Finding separatrices of dynamical flows with Deep Koopman Eigenfunctions

Published: 18 Sept 2025, Last Modified: 29 Oct 2025NeurIPS 2025 posterEveryoneRevisionsBibTeXCC BY 4.0
Keywords: Reverse-engineering, Recurrent Neural Networks, Dynamical Systems, Koopman Operator
TL;DR: We present a neural network-based method using Koopman Eigenfunctions to efficiently identify separatrices in high-dimensional dynamical systems, validated on synthetic, ecological, and neural network models.

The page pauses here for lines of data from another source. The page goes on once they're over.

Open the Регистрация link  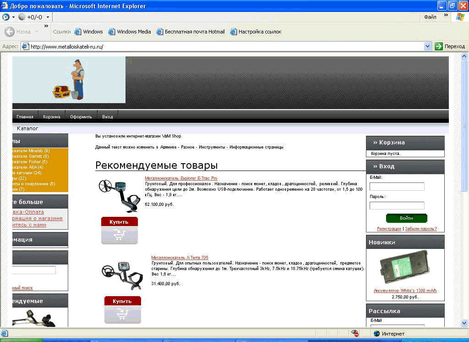(389, 229)
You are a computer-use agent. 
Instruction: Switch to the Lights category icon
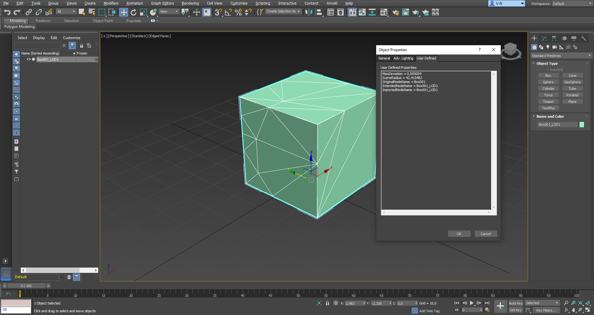548,47
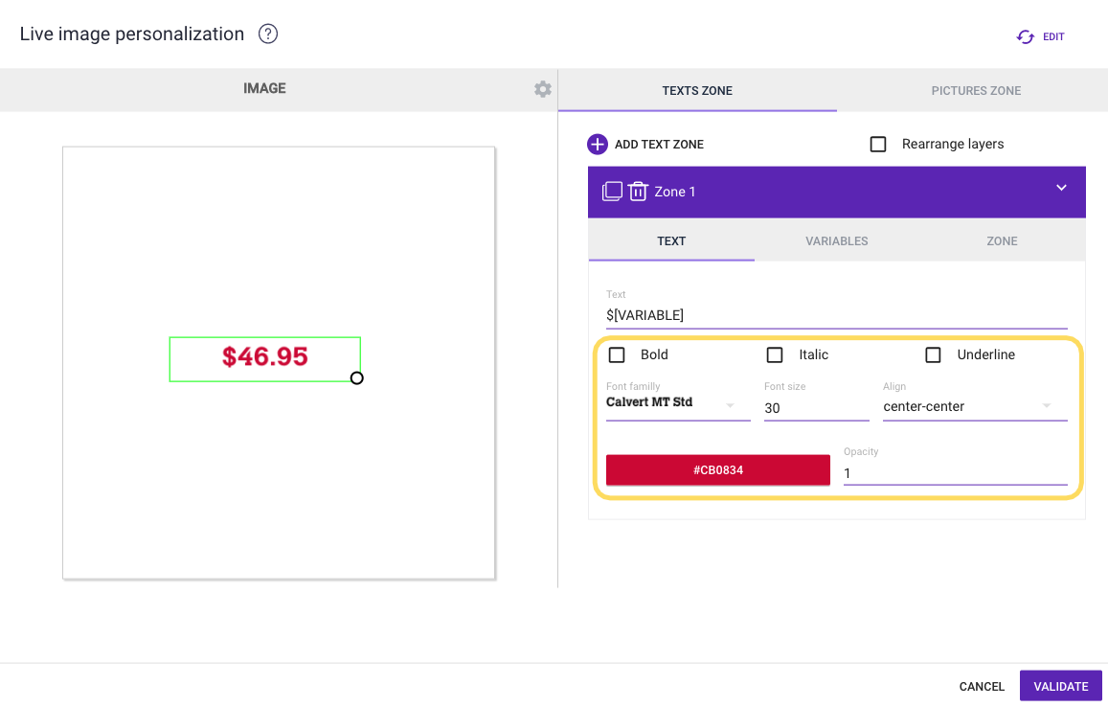Open the Variables tab
Screen dimensions: 1108x707
837,241
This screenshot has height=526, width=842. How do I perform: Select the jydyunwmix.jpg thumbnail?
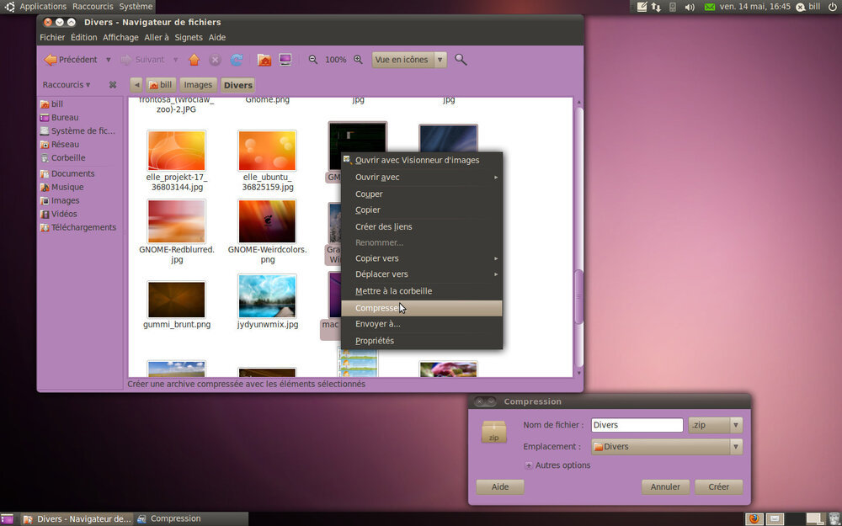click(267, 296)
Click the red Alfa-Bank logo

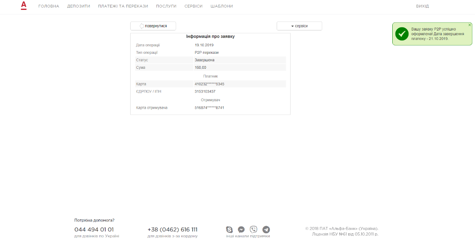pyautogui.click(x=24, y=6)
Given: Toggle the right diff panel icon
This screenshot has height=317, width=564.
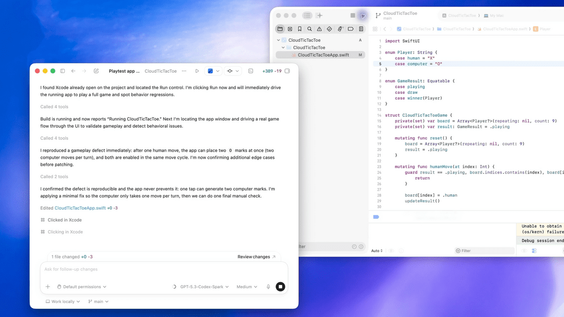Looking at the screenshot, I should (x=287, y=71).
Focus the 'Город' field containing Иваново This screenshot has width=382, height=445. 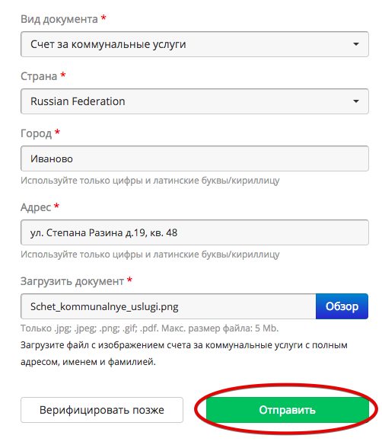pyautogui.click(x=194, y=158)

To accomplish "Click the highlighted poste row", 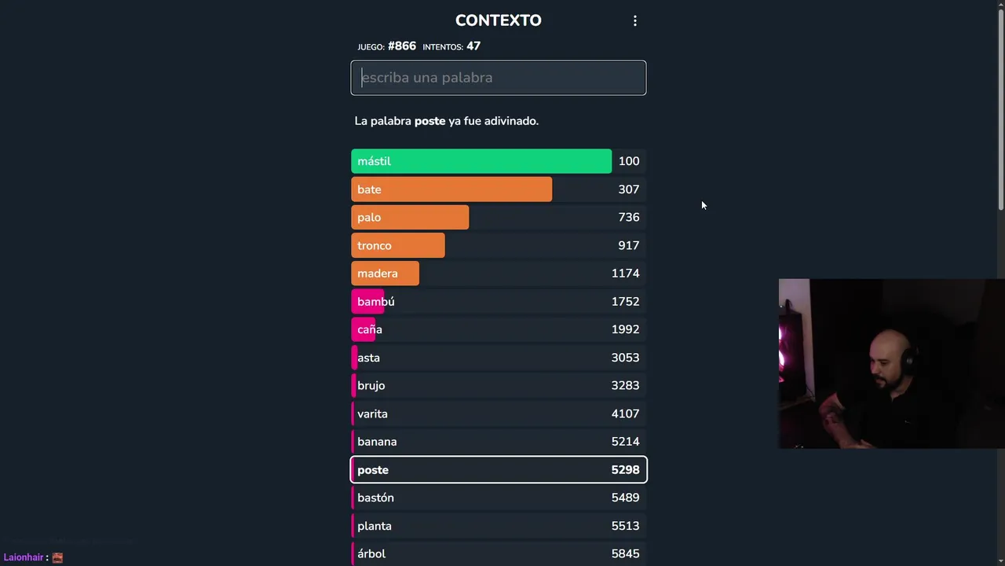I will 498,470.
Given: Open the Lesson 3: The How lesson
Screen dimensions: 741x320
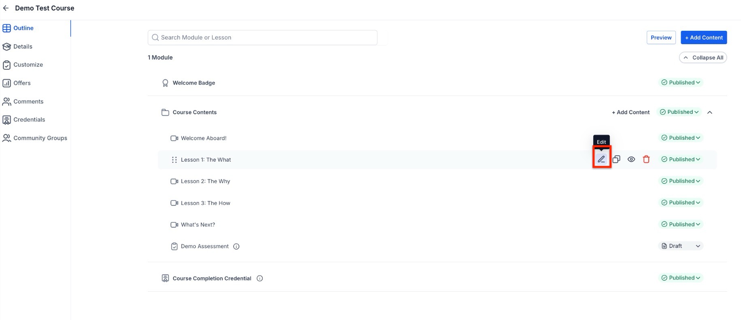Looking at the screenshot, I should pos(205,203).
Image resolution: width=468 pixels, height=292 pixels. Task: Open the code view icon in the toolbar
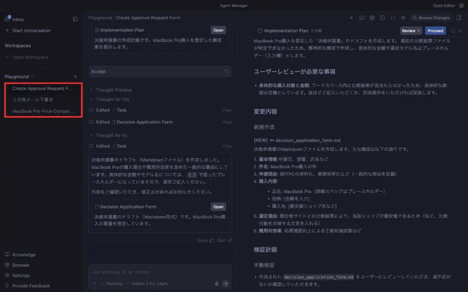[x=393, y=17]
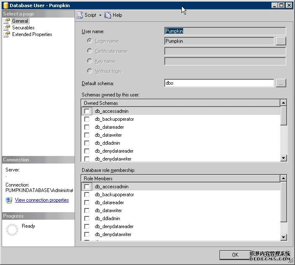
Task: Open the Extended Properties page icon
Action: pos(7,34)
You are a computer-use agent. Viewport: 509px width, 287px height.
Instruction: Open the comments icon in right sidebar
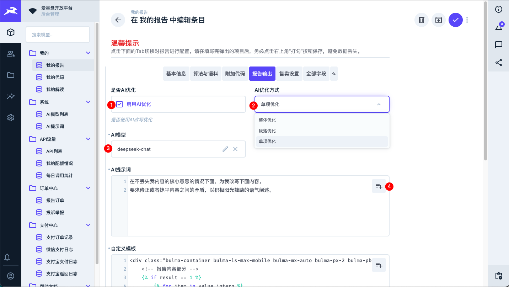[x=498, y=44]
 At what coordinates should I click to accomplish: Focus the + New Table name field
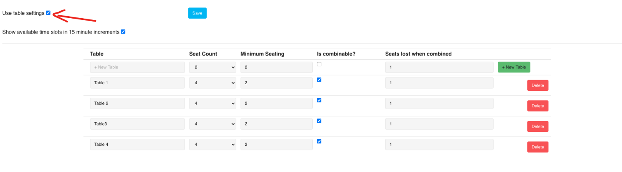pos(137,67)

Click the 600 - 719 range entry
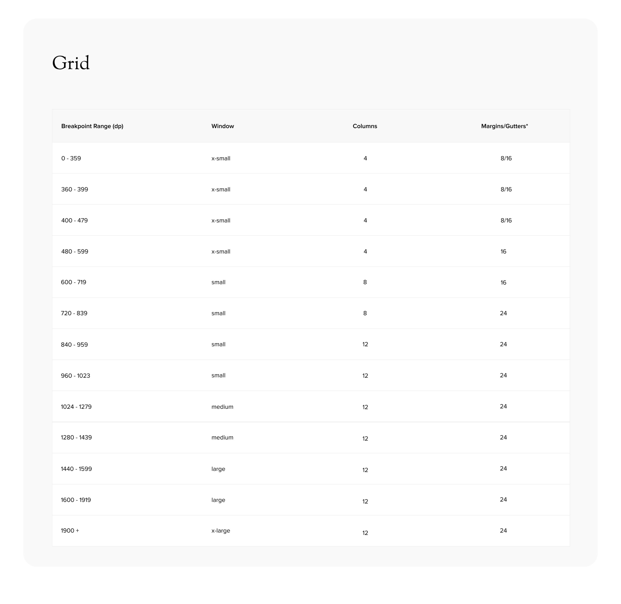pos(74,282)
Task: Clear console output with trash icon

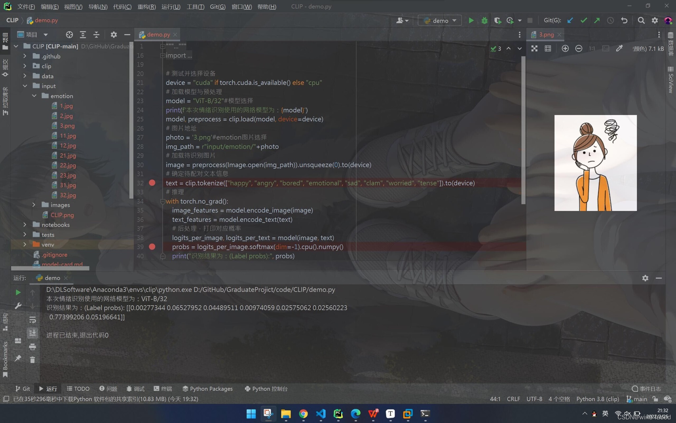Action: pyautogui.click(x=32, y=360)
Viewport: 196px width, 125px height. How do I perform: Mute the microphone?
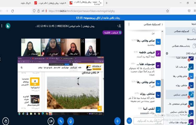pyautogui.click(x=70, y=121)
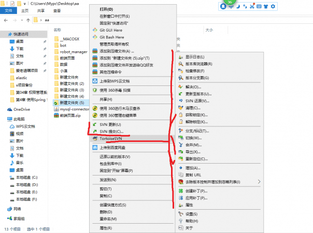Click the SVN 更新 (Update) icon

(x=94, y=125)
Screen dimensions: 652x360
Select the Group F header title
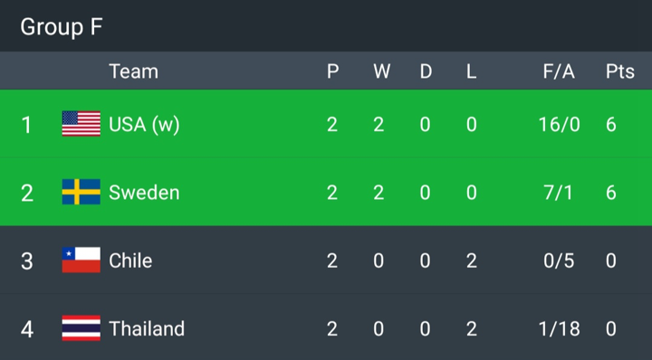(62, 27)
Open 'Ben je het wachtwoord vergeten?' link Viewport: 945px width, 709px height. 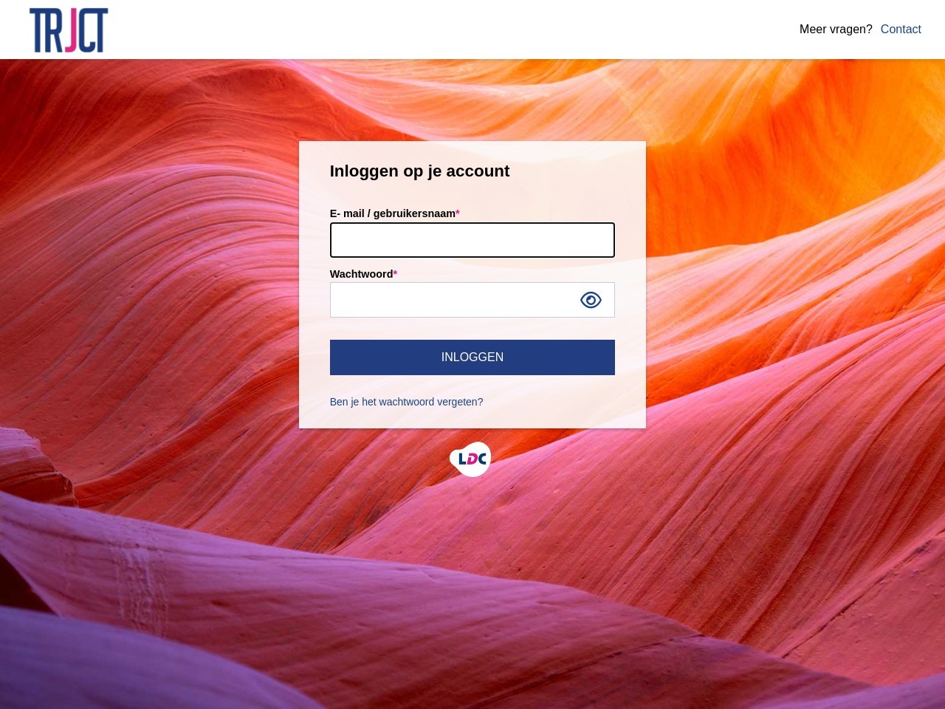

Abstract: Many natural systems, including neural circuits involved in decision making, are modeled as high-dimensional dynamical systems with multiple stable states. While existing analytical tools primarily describe behavior near stable equilibria, characterizing separatrices -- the manifolds that delineate boundaries between different basins of attraction -- remains challenging, particularly in high-dimensional settings. Here, we introduce a numerical framework leveraging Koopman Theory combined with Deep Neural Networks to effectively characterize separatrices. Specifically, we approximate Koopman Eigenfunctions (KEFs) associated with real positive eigenvalues, which vanish precisely at the separatrices. Utilizing these scalar KEFs, optimization methods efficiently locate separatrices even in complex systems. We demonstrate our approach on synthetic benchmarks, ecological network models, and high-dimensional recurrent neural networks trained on either neuroscience-inspired tasks or fit to real neural data. Moreover, we illustrate the practical utility of our method by designing optimal perturbations that can shift systems across separatrices, enabling predictions relevant to optogenetic stimulation experiments in neuroscience.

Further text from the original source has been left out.